Dormez si vous le pouvez, couvrez de votre sommeil de juste les guerres sans honneur, les gestes infâmes des marchands, remerciez ceux qui ont coupé la tête des pavots, qui vous ont entêté d'opium, assoupissez vous, ils fourniront les rêves, puisqu'ils possèdent les images.
Pleurez sur ordre, prouvez qu'à vingt heures bat un cœur d'enfant puisqu'on vous infantilise, essorez vos mouchoirs de Cholet pendant la réclame, prouvez qu'à vingt-deux heures un samedi sur deux bande un sexe assuré qui rêve de dentelles telles qu'on vous les propose, blanches ou roses, aux pages lingeries de tous les catalogues.

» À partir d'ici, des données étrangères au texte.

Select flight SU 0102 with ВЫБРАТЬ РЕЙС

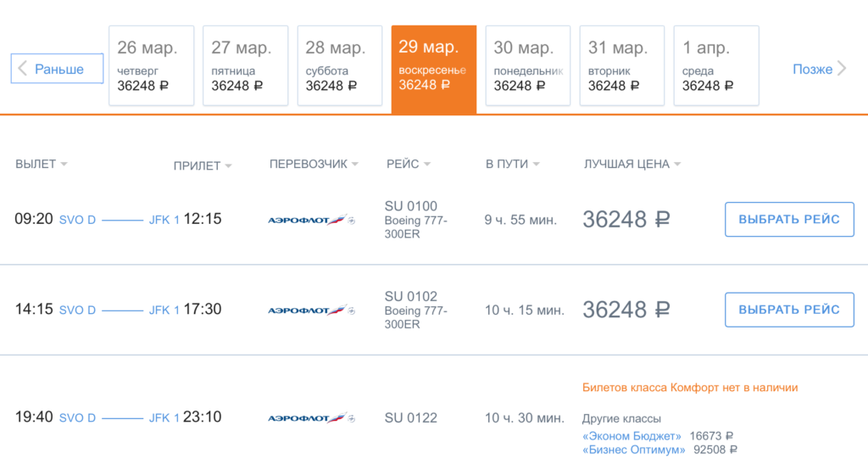[x=789, y=310]
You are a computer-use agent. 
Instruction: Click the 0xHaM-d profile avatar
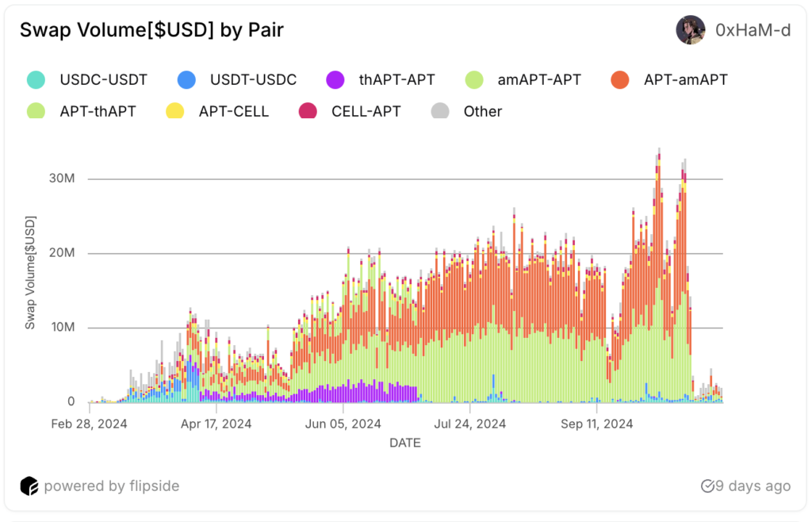click(x=690, y=30)
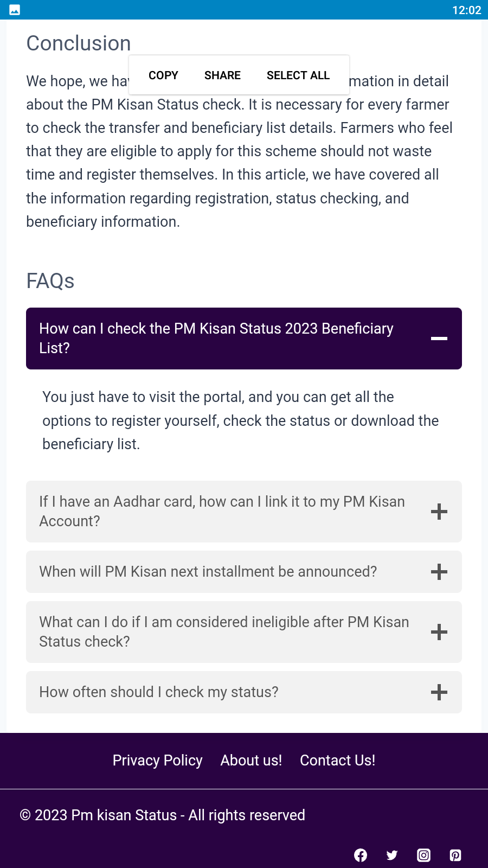This screenshot has height=868, width=488.
Task: Tap the status bar clock
Action: tap(466, 10)
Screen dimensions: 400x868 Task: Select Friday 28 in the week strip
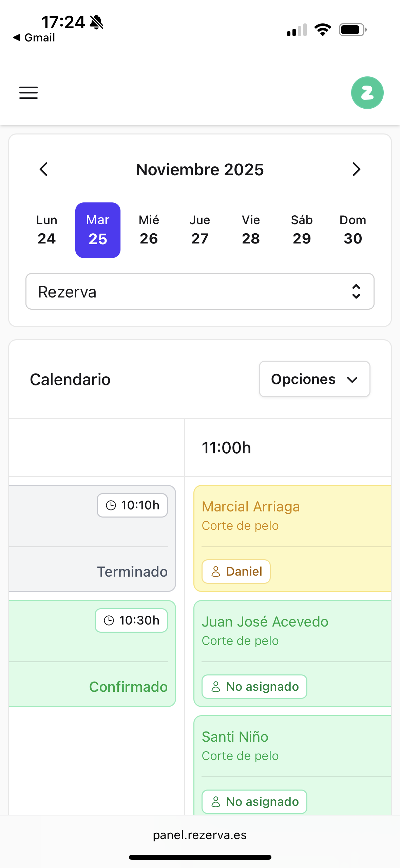(251, 230)
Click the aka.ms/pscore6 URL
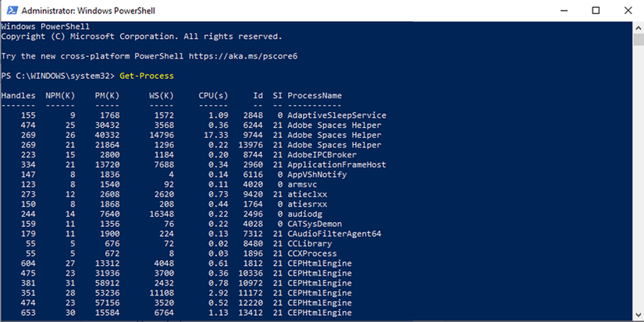Screen dimensions: 644x322 pyautogui.click(x=244, y=56)
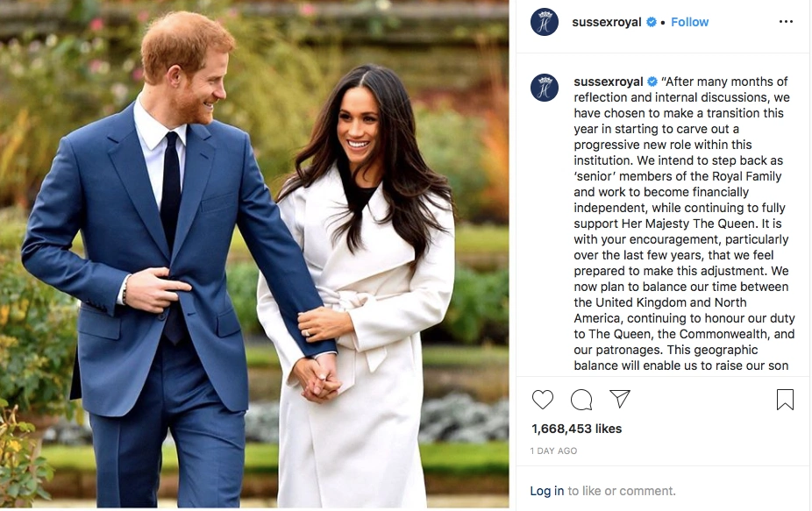
Task: Open the three-dot more options menu
Action: point(786,22)
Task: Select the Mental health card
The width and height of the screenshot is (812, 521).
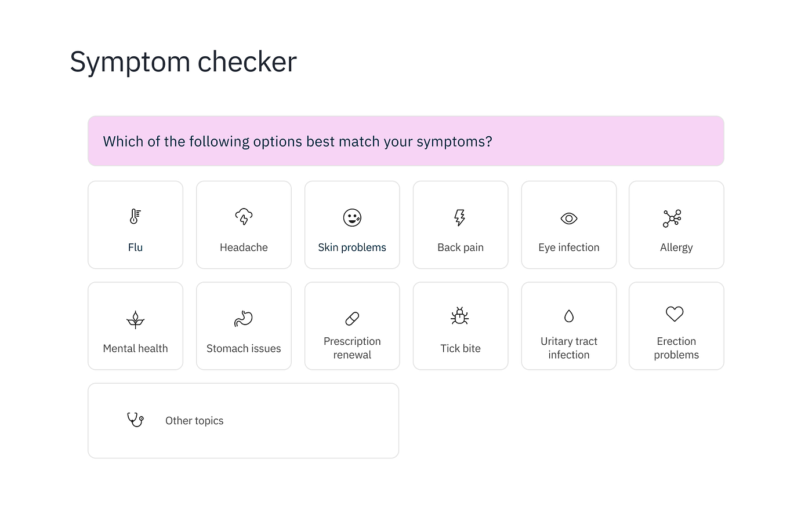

Ils ont toutes les tailles, dans toutes les matières.
Courez au matin dans la rue, jouez au ballon, enfilez vos maillots lycra, enfourchez vos vélos et roulez sans rien voir que les côtes, les pentes, les virages. Rentrez fatigués du dimanche. Couchez vous tôt, fermez les yeux. Dormez, on le veut.

mardi 21 décembre 2010

Mourmelon

Or c’est du bleu de ciel, et la voiture même qui attend au portail est de ce bleu de vieille carte postale, et la cagoule de l’enfant qui sort sur le perron. Il porte un anorak rouge, il reconnaît au pied les feuilles de fraisier. Rien d’autre du reste : la coccinelle qui vrombit, les feuilles jointes par trois sur la tige, qui ne devraient pas être, car tout de cette image kodachrome respire la diapositive, le vitrail, l’hiver.

lundi 20 décembre 2010

Tentative d'équilibre

Ceux qui marchent par deux sont si souvent tombés que j'ai peur quand le soir nos ombres grandissent sur la route, s'étirent d'un lampadaire à l'autre, bondissent, se dédoublent. Retiens-moi lorsque je trébuche, rétablis-moi si je m'empierge. Je te promets la pareille, m'engage à peser le poids qui compensera ta chute.
Marchons par deux, c'est notre choix; s'il faut tomber, plongeons, mais ensemble. Quelle eau choisirons nous pour notre nage indienne, qui donnera le coup de pied pour remonter, qu'importe! Nous renaîtrons des mares opaques qui nous guettent dans l'entre-deux de nos soleils. Et déjà nos rires sont guirlandes sur les arbres nus, et déjà sur ta peau c'est rosée de printemps. Marchons ensemble et mélangeons nos ombres. Amantes elles nous annoncent et nous les imitons.